Ordinance 2021-0057 received a do-pass recommendation from the Council Committee of the Whole on March 27, prompting the mandatory 30-day waiting period before being brought before the full council. Councilmembers Joe McDermott and Claudia Balducci introduced the bill, which will prohibit all forms of fireworks, including sparklers and smoke bombs.
The bill will have no effect on lawfully permitted fireworks displays or on fireworks on tribal trust lands. Violations of the ban will be treated as misdemeanors, with penalties including up to 90 days in prison and a $1,000 fine. Every day that an individual violates the law will be counted as a separate offense.
McDermott cited a deadly 2019 house fire in White Center, which is bordered by Burien and Seattle, both of which prohibit the purchase and use of fireworks without a permit, in a press release about the passage of the legislation. That blaze, which was started by fireworks, killed a 70-year-old man, two dogs, and displaced 12 occupants of a neighboring home.
“It is past time for King County to do what most cities and parks have already done. People in unincorporated King County deserve the same protections as those living in cities,” McDermott said.
Fireworks, according to the press release, pose a clear public danger and safety threat, causing injuries and property damage. Concerns over wildfires are also cited as reasons for the ban. In the past, islanders have expressed fears about wildfires caused by fireworks on Vashon during unseasonably dry summers, which McDermott has said helped shape his position on the issue.
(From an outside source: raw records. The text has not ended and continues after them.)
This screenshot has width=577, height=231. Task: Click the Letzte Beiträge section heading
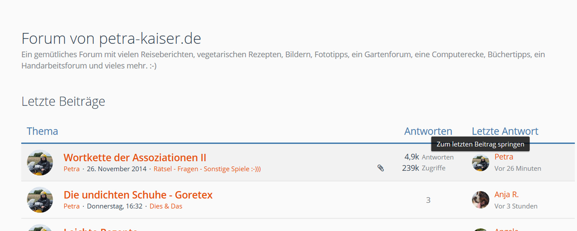tap(63, 101)
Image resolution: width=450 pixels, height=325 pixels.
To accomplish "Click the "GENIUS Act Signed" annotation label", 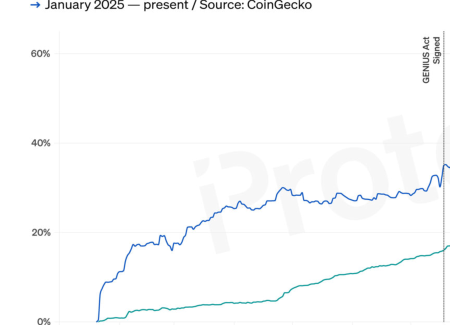I will 432,60.
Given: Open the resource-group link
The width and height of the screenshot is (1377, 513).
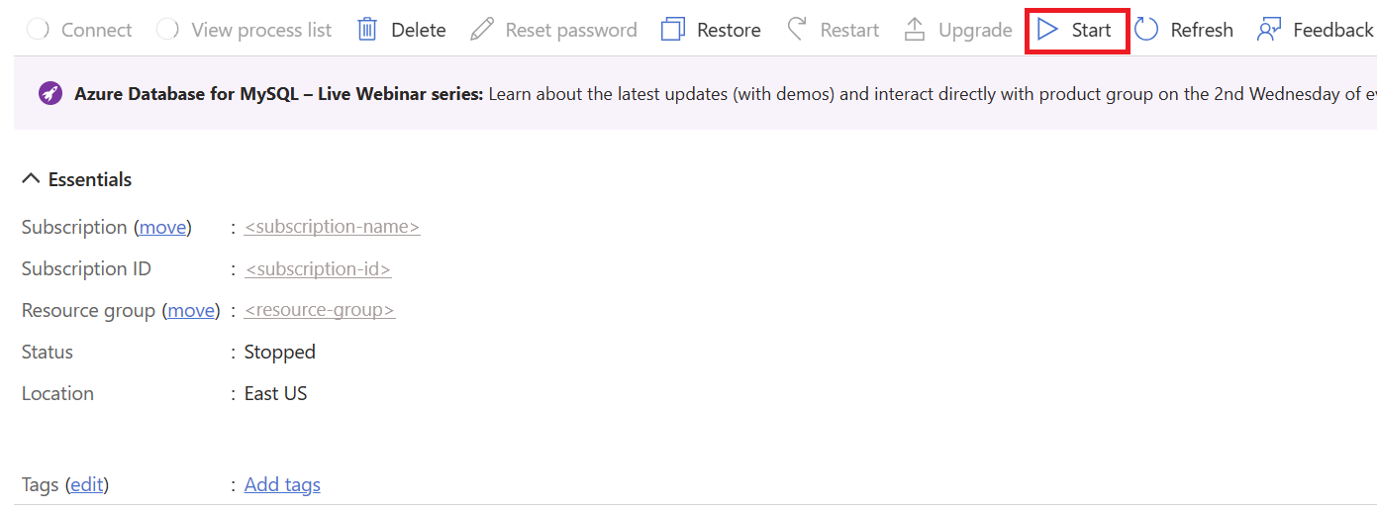Looking at the screenshot, I should pyautogui.click(x=320, y=310).
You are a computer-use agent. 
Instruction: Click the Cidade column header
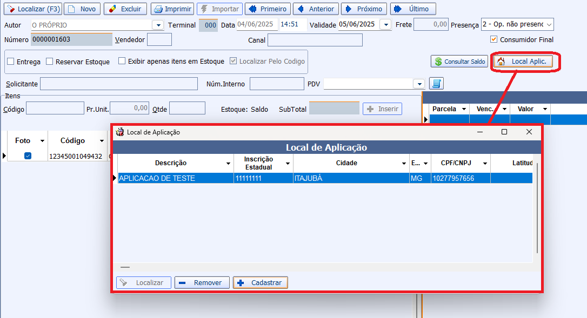346,163
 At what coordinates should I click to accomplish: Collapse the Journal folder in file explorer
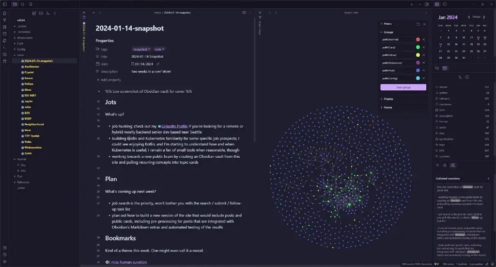click(14, 159)
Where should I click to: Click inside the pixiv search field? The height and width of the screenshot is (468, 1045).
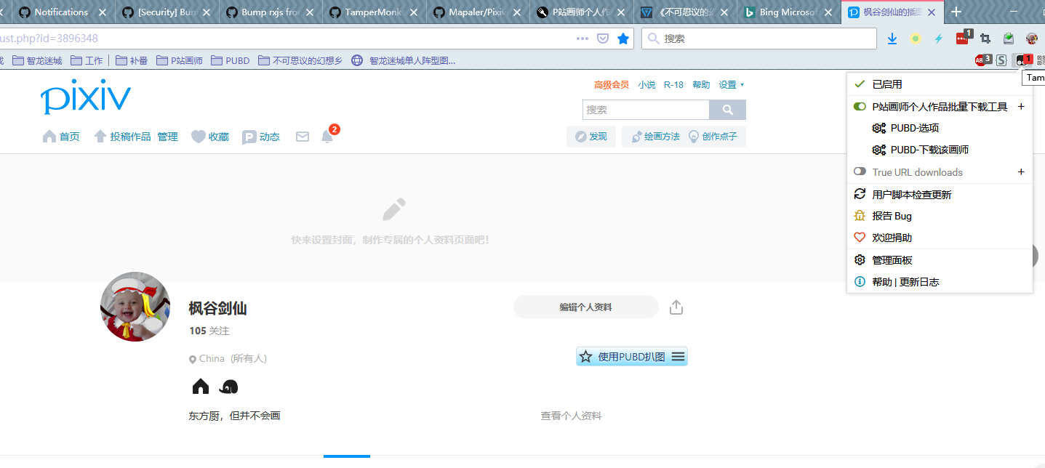[646, 109]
Balducci echoed his remarks. “Personal safety, fire safety, and distress to people and pets are some of the good reasons many King County cities have adopted firework regulations,” she said in the press release. “It just makes sense to expand these protections to our King County residents.”
The debate about banning private fireworks has intensified on Vashon, with people on both sides of the debate weighing in on social media and in the past about the legislation. And some believe the ordinance will cause more harm than good. Vashon Fireworks Co. founder Gabriel Felix believes the ban will only encourage residents of unincorporated areas to buy unlicensed fireworks from elsewhere, resulting in increased safety risks that a ban will not address.
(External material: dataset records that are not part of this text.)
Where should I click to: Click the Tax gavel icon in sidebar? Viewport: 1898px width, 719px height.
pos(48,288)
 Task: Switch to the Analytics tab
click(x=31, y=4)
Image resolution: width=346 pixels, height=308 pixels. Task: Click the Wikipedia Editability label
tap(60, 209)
“I understand the intentions and I appreciate them. But I think the legislation isn’t thoughtful. Because I don’t think it’s going to make people safer or provide a higher degree of protection. I honestly think it’ll do the opposite,” he said.
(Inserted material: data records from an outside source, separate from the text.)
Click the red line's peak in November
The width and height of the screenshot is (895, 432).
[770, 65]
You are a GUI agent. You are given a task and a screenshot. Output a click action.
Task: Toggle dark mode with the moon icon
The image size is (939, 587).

The fireworks company, which has been in business for 14 years in the former Sound Food parking lot and now raises funds for charities associated with the Anthro Northwest “Anthropomorphic Art Convention” in Seattle, will close at the end of the summer. Felix also expressed concern about the potential fine and jail time for lighting anything as small as a sparkler and added his fear that law enforcement responses to instances when the ban is violated may result in serious consequences for those who use them, particularly in communities of color.
The ordinance includes language requiring the county to develop a strategy for compliance measures and to engage in immediate, unarmed, non-police responses to possible violations, as well as launching an awareness campaign regarding the new legislation.
Felix said he will look back at the years the stand was in business fondly.
“I think the most important thing is to convey thanks to the people who supported it, and who created beauty with the products and used things safely,” he said. “I think everything has a season. And 14 years is a long time. I [did] it because I love the beauty of the fireworks and I wanted my neighbors and friends to have access to safe, beautiful products.”